(Saved entries)
......

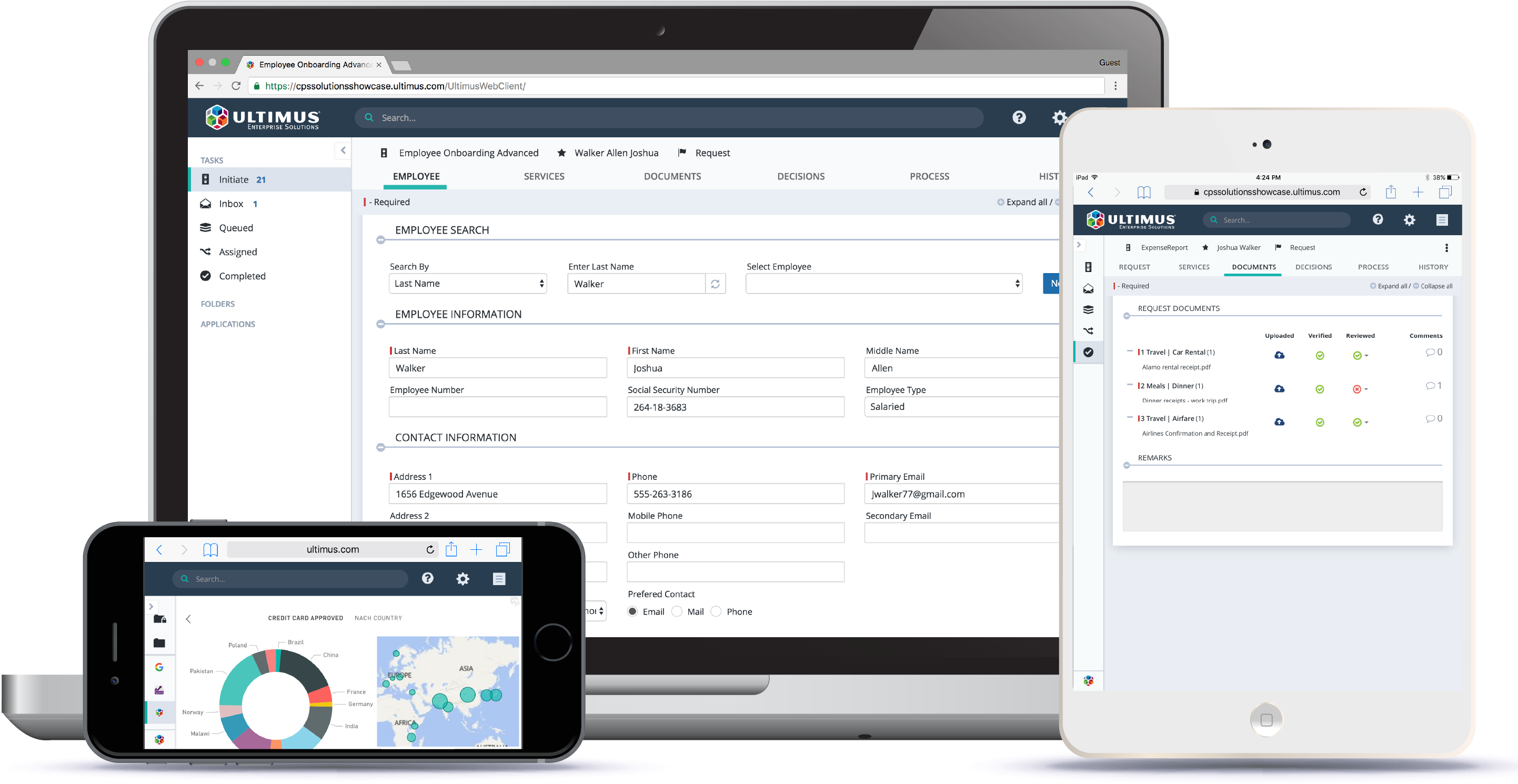The width and height of the screenshot is (1518, 784).
Task: Select the Email preferred contact option
Action: [x=633, y=611]
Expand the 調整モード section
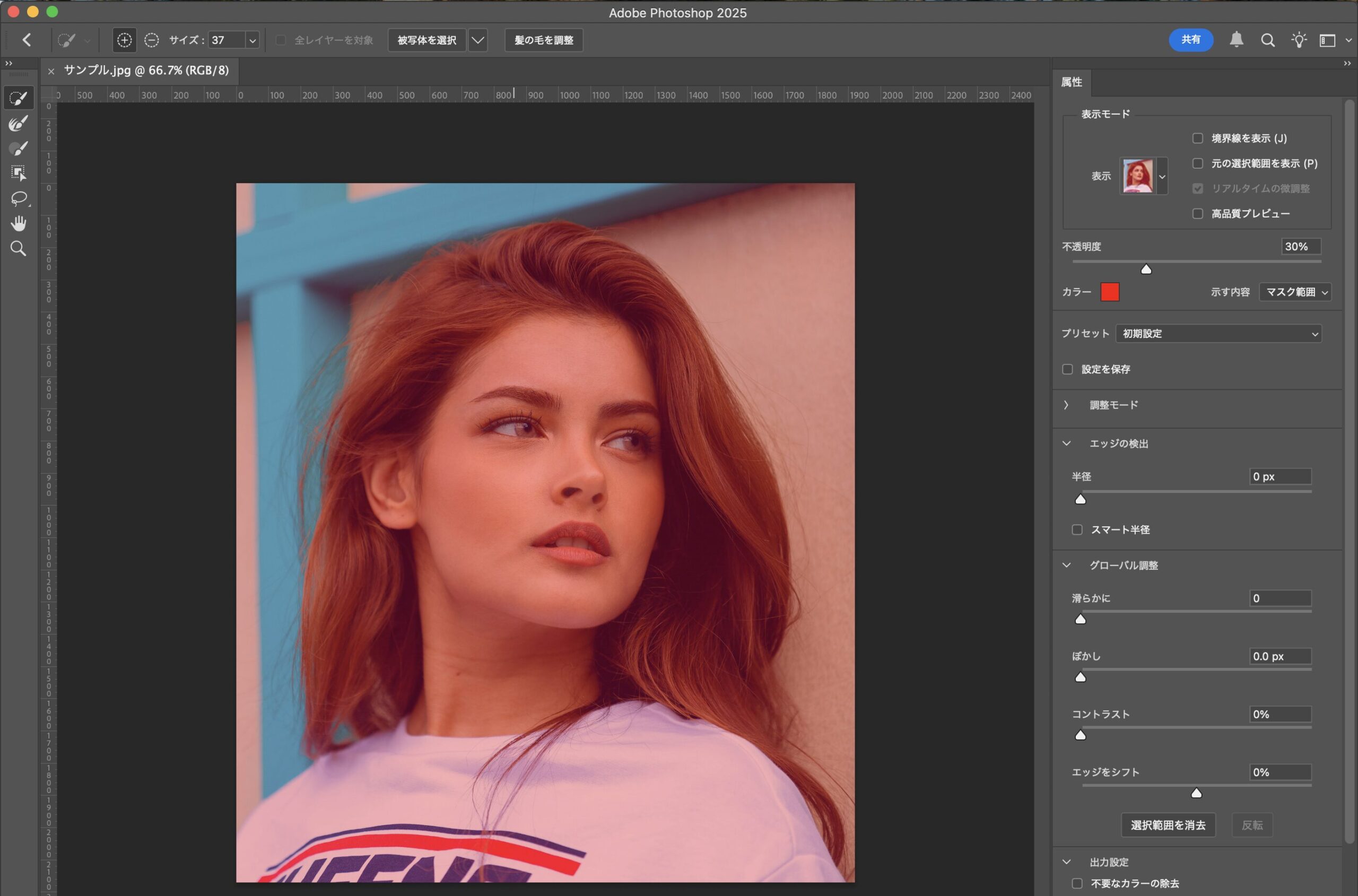This screenshot has height=896, width=1358. (1066, 405)
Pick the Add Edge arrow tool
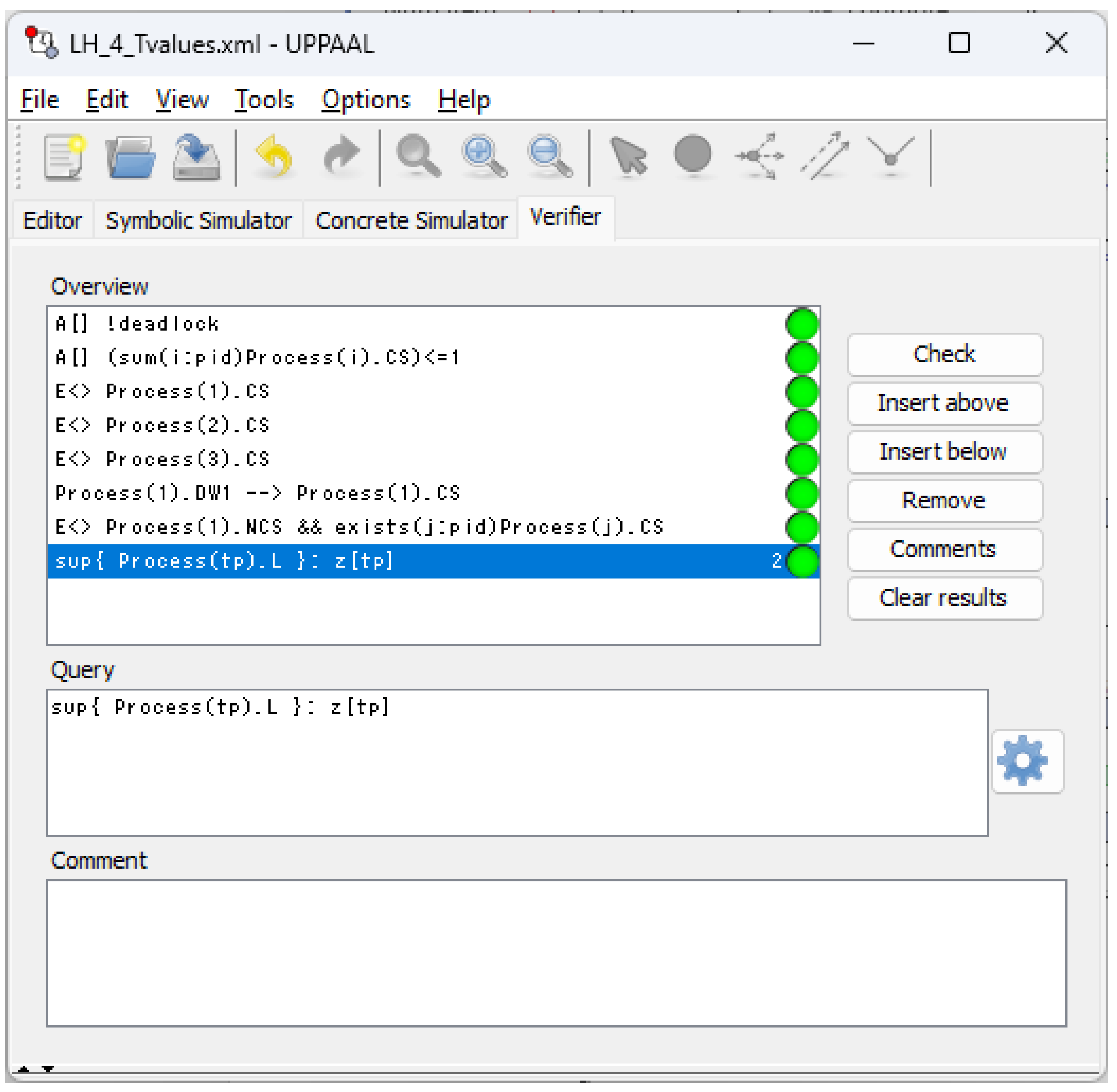Viewport: 1117px width, 1092px height. coord(825,156)
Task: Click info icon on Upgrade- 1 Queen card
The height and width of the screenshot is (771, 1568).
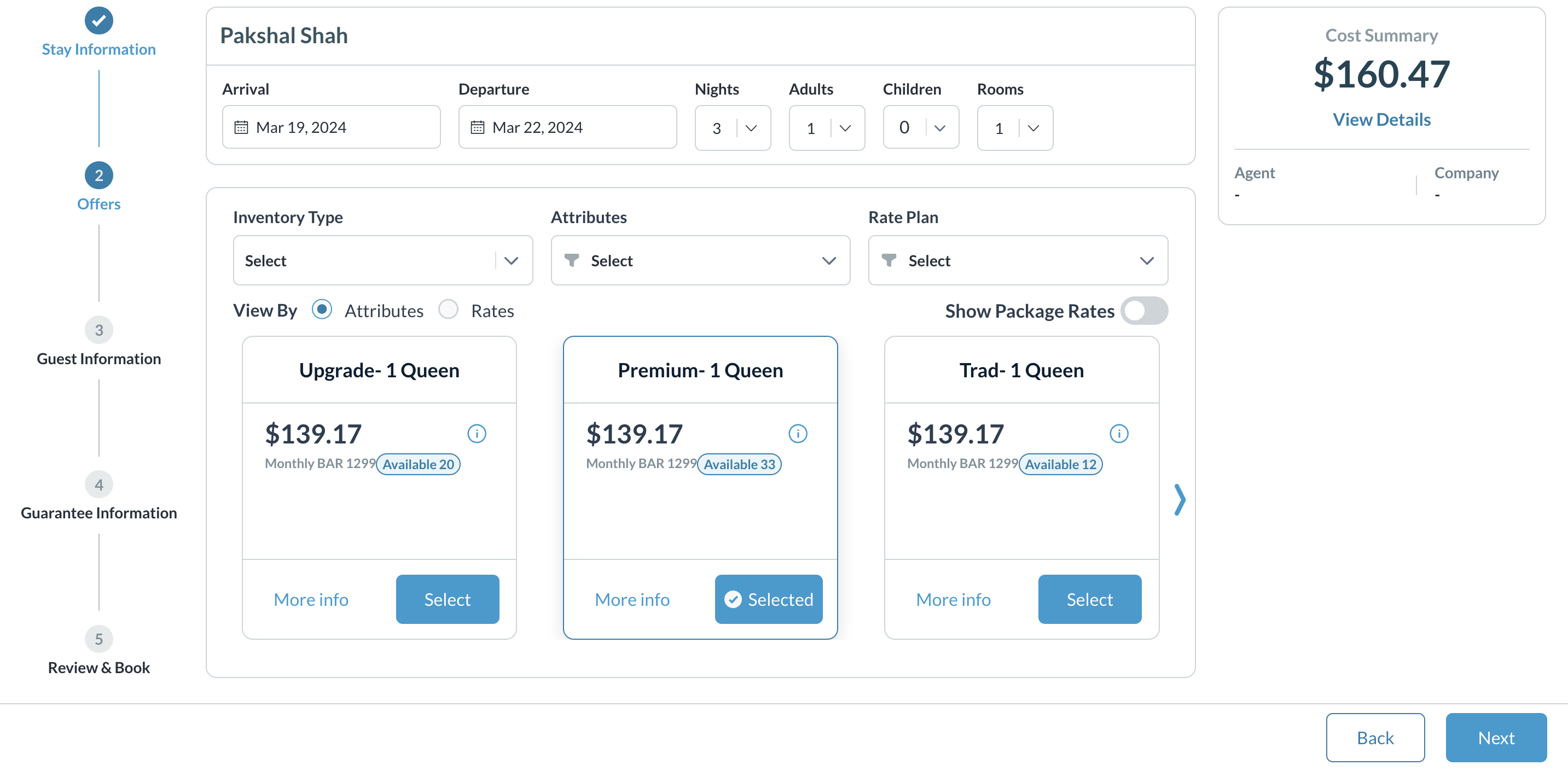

......

Activity — In the answer, include exactly the lines from the one containing "Expand the 調整モード section" through the end of the records above and no pictures at all.

Response to the exercise —
Expand the 調整モード section
This screenshot has height=896, width=1358. (1066, 405)
Pick the Add Edge arrow tool
Viewport: 1117px width, 1092px height. coord(825,156)
Task: Click info icon on Upgrade- 1 Queen card
The height and width of the screenshot is (771, 1568).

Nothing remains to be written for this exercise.